• EXERCISE DIRECTIONS: Among the records below, determine how many lines have the word "search" in them; output only the number.

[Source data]
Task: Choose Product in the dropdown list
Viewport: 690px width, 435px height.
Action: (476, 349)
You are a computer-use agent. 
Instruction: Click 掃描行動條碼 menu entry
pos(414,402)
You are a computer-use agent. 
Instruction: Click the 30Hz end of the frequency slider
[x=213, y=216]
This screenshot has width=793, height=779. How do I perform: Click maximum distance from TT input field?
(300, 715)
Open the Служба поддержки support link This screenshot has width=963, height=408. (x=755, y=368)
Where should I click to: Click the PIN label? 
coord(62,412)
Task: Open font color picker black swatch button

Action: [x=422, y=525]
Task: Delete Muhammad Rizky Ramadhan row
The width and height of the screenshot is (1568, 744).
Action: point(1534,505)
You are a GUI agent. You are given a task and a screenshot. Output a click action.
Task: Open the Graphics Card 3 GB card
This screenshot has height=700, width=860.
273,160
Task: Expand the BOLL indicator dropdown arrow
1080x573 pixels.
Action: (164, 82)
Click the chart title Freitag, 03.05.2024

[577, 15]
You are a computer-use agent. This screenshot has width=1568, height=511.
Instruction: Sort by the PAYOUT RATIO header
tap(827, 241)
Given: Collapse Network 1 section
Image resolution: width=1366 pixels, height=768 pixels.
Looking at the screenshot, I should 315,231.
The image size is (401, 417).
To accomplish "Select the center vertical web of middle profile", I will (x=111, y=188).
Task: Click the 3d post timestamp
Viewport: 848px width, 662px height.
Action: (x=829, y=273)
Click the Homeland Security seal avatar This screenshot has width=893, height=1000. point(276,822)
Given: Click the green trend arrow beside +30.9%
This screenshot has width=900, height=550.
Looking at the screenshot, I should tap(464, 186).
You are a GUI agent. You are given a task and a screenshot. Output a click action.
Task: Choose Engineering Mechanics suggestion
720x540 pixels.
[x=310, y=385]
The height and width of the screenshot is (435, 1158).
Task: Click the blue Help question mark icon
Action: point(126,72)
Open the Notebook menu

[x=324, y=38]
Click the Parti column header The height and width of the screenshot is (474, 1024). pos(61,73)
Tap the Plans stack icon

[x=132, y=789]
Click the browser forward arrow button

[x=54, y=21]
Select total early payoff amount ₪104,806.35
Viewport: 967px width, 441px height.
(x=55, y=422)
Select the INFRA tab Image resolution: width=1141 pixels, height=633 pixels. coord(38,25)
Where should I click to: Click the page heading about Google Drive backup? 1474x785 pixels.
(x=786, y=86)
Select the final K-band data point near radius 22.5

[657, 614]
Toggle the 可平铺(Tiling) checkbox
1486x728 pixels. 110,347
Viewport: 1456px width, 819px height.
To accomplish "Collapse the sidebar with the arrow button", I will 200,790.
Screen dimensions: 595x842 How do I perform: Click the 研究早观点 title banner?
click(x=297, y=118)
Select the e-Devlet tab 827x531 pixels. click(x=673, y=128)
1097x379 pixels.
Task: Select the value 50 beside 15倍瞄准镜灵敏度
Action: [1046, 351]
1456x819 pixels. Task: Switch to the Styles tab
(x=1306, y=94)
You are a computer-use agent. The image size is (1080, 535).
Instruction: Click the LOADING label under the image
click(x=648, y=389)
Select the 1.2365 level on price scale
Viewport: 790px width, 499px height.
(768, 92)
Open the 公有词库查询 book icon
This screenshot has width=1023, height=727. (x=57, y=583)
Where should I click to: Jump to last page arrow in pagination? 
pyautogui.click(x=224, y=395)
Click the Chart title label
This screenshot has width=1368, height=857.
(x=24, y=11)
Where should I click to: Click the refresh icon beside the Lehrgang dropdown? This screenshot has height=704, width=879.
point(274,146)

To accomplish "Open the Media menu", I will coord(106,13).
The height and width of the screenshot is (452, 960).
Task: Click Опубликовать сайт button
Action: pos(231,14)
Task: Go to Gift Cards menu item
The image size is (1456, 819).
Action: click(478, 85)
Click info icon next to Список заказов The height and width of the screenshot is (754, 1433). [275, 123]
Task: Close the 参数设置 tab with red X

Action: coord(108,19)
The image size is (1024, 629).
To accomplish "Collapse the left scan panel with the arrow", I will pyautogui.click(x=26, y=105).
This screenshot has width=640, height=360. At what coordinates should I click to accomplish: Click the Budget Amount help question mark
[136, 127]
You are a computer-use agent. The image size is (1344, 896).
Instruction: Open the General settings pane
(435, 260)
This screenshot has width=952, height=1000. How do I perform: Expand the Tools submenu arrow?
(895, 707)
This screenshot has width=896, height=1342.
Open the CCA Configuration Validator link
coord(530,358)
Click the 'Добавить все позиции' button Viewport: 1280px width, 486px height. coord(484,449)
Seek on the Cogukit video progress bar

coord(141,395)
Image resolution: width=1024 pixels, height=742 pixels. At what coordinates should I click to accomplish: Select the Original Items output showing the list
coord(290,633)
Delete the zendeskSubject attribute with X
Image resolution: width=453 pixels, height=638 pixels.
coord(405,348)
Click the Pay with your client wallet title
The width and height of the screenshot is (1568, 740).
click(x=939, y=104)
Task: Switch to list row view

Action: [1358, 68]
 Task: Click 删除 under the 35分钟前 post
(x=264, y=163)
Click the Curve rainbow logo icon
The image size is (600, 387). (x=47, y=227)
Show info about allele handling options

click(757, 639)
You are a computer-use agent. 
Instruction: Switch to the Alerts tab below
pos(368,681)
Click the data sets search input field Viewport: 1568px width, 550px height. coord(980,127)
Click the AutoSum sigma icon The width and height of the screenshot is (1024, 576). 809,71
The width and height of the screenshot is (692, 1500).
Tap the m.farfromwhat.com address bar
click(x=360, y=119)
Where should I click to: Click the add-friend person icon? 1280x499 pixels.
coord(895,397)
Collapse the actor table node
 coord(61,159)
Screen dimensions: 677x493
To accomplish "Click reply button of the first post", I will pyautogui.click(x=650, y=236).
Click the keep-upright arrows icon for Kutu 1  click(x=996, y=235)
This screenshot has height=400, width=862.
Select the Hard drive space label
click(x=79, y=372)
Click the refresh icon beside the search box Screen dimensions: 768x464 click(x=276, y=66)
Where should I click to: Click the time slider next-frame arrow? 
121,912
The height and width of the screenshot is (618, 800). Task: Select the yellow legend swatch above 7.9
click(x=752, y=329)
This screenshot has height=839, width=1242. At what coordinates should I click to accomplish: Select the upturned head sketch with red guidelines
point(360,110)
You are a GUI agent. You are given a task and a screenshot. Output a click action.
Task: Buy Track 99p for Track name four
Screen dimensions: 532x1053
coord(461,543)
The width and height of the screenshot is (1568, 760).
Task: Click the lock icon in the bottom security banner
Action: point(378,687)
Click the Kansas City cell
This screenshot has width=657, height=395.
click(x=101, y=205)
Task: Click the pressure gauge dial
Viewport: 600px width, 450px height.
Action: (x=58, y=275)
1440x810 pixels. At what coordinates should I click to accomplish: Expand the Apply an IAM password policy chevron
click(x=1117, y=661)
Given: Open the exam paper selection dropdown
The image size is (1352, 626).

• ANSWER TO THIS PROBLEM: 2